Apocalypse Now – The Complete Dossier (2006)

by | Sep 13, 2006 | DVD & Blu-ray Video Reviews | 0 comments

Apocalypse Now – The Complete Dossier (2006)

Two Versions; Apocalypse Now (1979); Apocalypse Now Redux (2001) – 2-Disc Special Collector’s Edition
Directed by: Francis Coppola
Starring: Marlon Brando, Martin Sheen, Robert Duvall, Dennis Hopper
Studio: Zoetrope Studios/Paramount 07068
Video: Widescreen enhanced for 16:9
Audio: Dolby Digital English 5.1
Subtitles: English, Spanish
Extras: Audio commentary for both films by Francis Coppola, Exclusive featurettes, Lost Monkey Sampan scene, 12 never-before-seen segments from the cutting room floor, Apocalypse Then and Now, Outtake of Brando’s complete reading of T.S. Eliot’s “The Hollow Men,” AV Club for aspiring filmmakers, The Post Production, Study the Sound Design and Final Mix of Apocalypse Now in Depth, PBR Streetgang cast members’ reunion, The color palette of Apocalypse Now, The Birth of 5.1 Sound, The Synthesizer Soundtrack, more…
Length: Version 1: 153 minutes; Version 2: 202 minutes
Length: *****

 I saw nor heard no differences between the 2002 single-disc DVD of Apocalypse Now and the one in this set, but the second disc offers up a panoply of extras which greatly deepen the experience of this path-breaking film on the Vietnam War.  The Redux version adds 49 minutes to the original 1979 release and fills in many details that left one hanging in the first release.  One of the featurettes reveals the unbelievably large shooting ratio and shows some of the packed shelves of 35mm raw footage shot for the film.

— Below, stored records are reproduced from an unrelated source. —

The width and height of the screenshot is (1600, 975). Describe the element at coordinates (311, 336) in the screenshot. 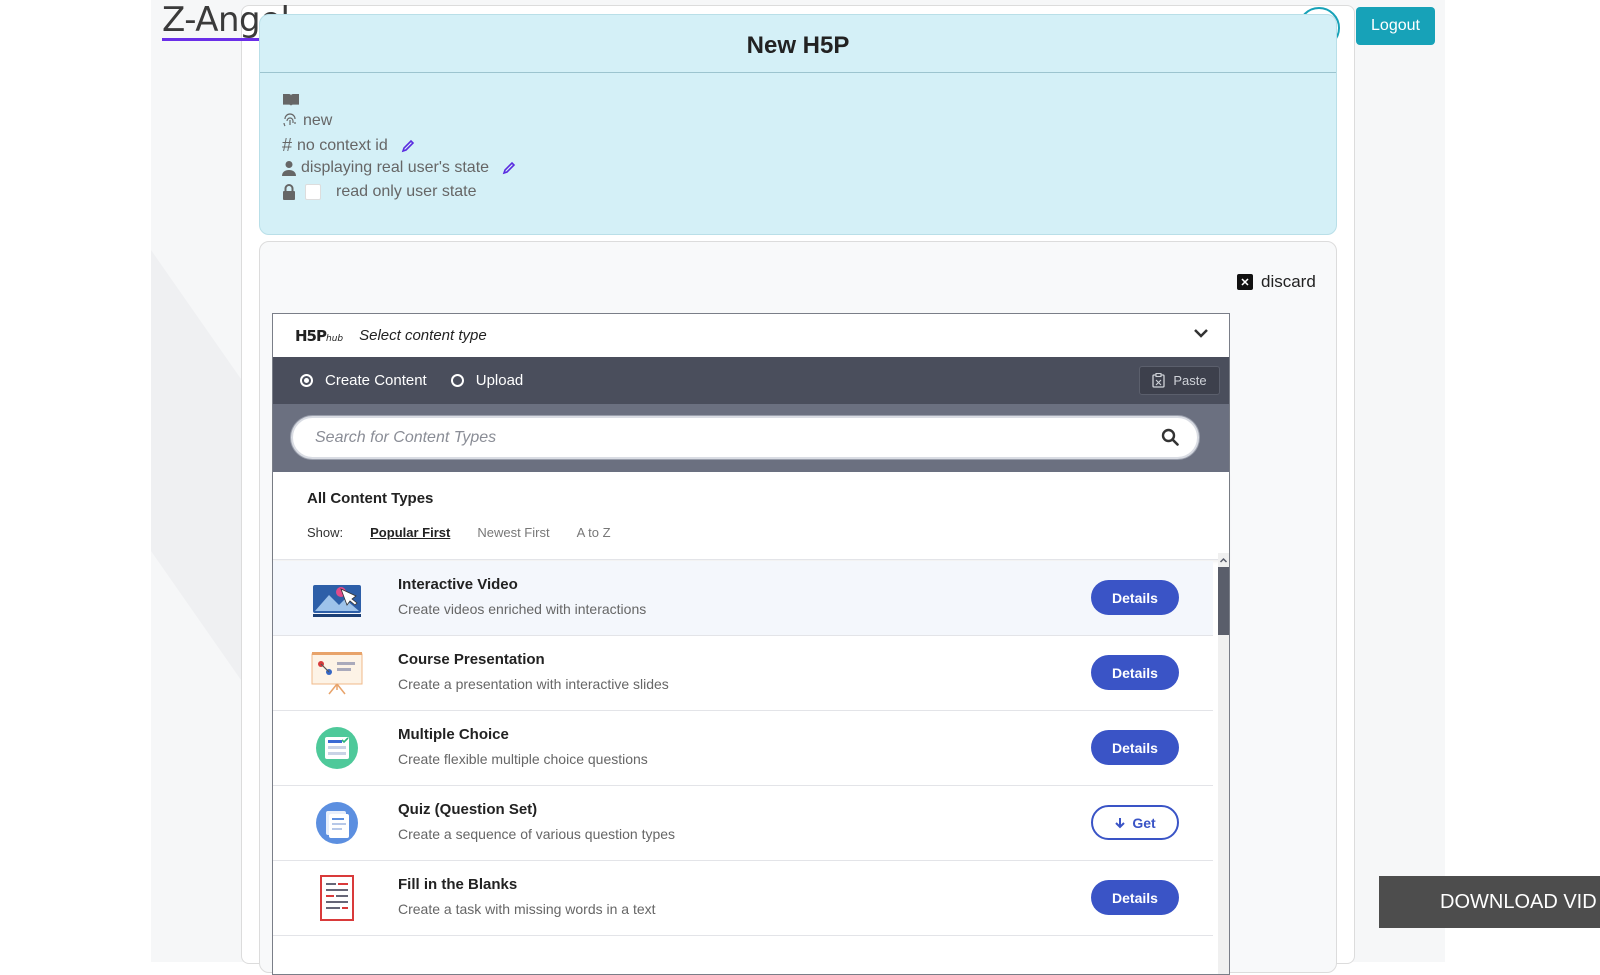

I see `hub-logo-text: H5P` at that location.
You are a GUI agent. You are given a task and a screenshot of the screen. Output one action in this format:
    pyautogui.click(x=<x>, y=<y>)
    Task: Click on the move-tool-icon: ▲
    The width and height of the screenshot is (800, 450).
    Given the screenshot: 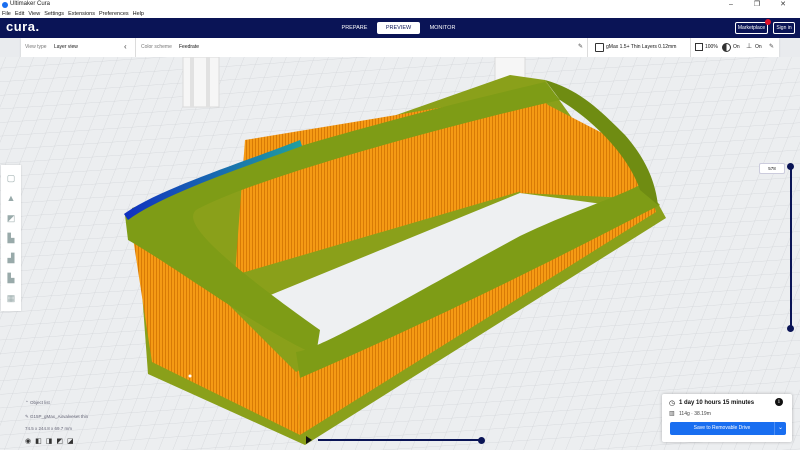 What is the action you would take?
    pyautogui.click(x=11, y=198)
    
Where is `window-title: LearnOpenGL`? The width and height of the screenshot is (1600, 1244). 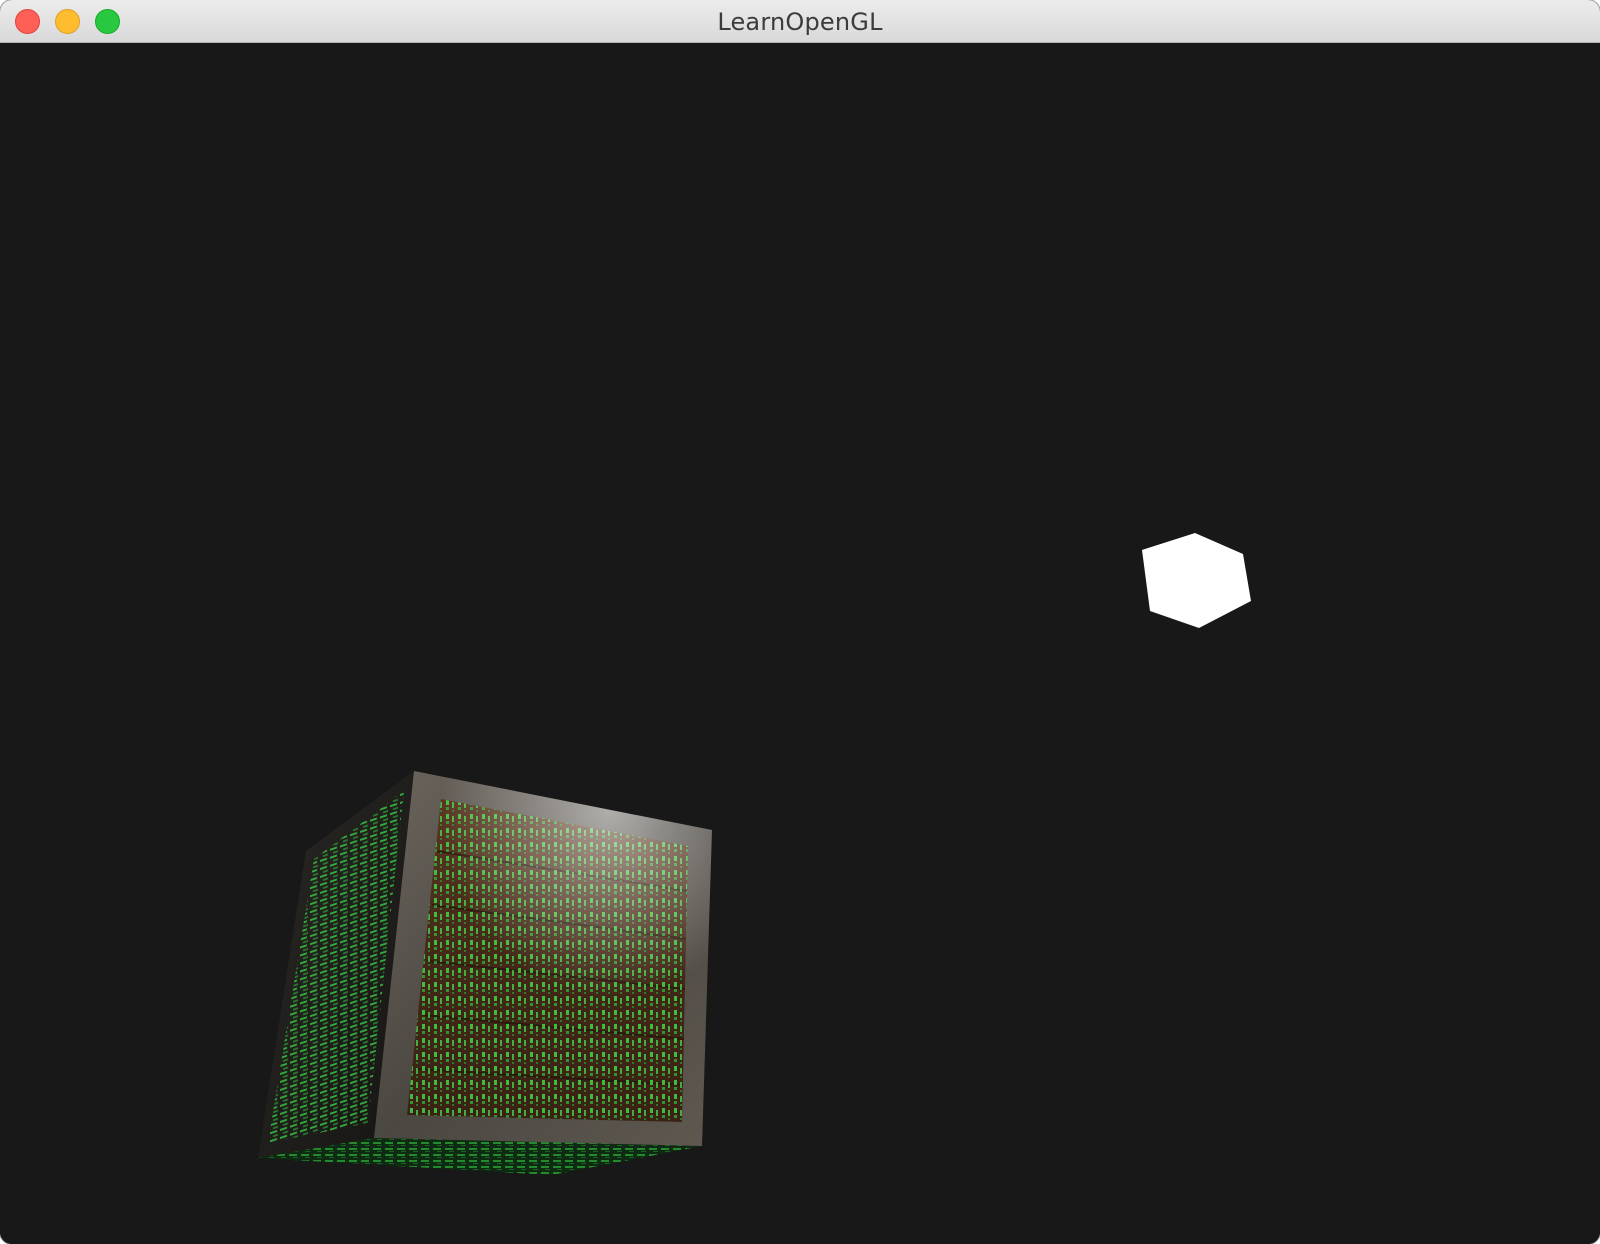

I discovered only after watching the Redux version with it that there is a handy little icon marker provided which when optioned shows up in the corner of the screen whenever a scene has been added in the Redux which wasn’t seen in the original. One important segment is the PT boat stopped at a French plantation in Cambodia just before reaching Col. Kurtz’s compound. It enables the head of the family there to pontificate on what France did wrong in the region and how the U.S. has failed to learn anything from their mistakes. And it also provides a welcome change of pace in the love scene between Captain Williard (Sheen) and a young woman in the family. The two major new scenes included following the decapitation of one of the PT boat crew are also important in wrapping up the plot of the film.

The general theme of the film – if you are one of the few reading this who hasn’t seen either version – is that Willard, a sort of undercover Army assassin, is sent on a mission “that never existed” to go up river into Cambodia and assassinate a renegade Green Beret colonel who has flipped out and set himself up as a pagan God among the local tribes. Much attention has been made both in the film transfer and in the informative extras to both the image and sound. A special dye-transfer process was used to preserve the color gradations of the original footage as accurately as possible.

A statement is made in the bonus materials that no movie in history was ever designed to use sound the way Apocalypse Now was.  More  people worked more hours on various raw tracks intended for Apocalypse Now than had ever been done with any other film.  A large ensemble of top percussionists led by Mickey Hart recorded extensive material – only a little of which was used in the final Redux soundtrack. The original release had The Doors tune The End only at the beginning, but the Redux brings it back near the conclusion. Zoetrope Studios worked with Dolby Laboratories the make Apocalypse the first feature film with the new 5.1 six-channel stereo surround process, and the film won an Oscar for Best Sound. More Moog synthesizers were used on the soundtrack than ever before assembled for an audio project, and the instrument’s inventor Bob Moog is seen in one of the extras explaining how synthesized scores are created. There seemed to be more use of synth on the Redux soundtrack than I recalled from the original film. One very effective example was the opening scene where the sound of the helicopter is transformed into the sound of the ceiling fan in Captain Willard’s hotel room in Saigon. Other scenes have only very subtle sound effects on the surround channels, but enough that on a properly balanced surround system the viewer is clearly transported to the particular environment seen onscreen.

There is no doubt this is one of the greatest films, and the emphasis on the surround soundtrack makes it even more important to audiophiles.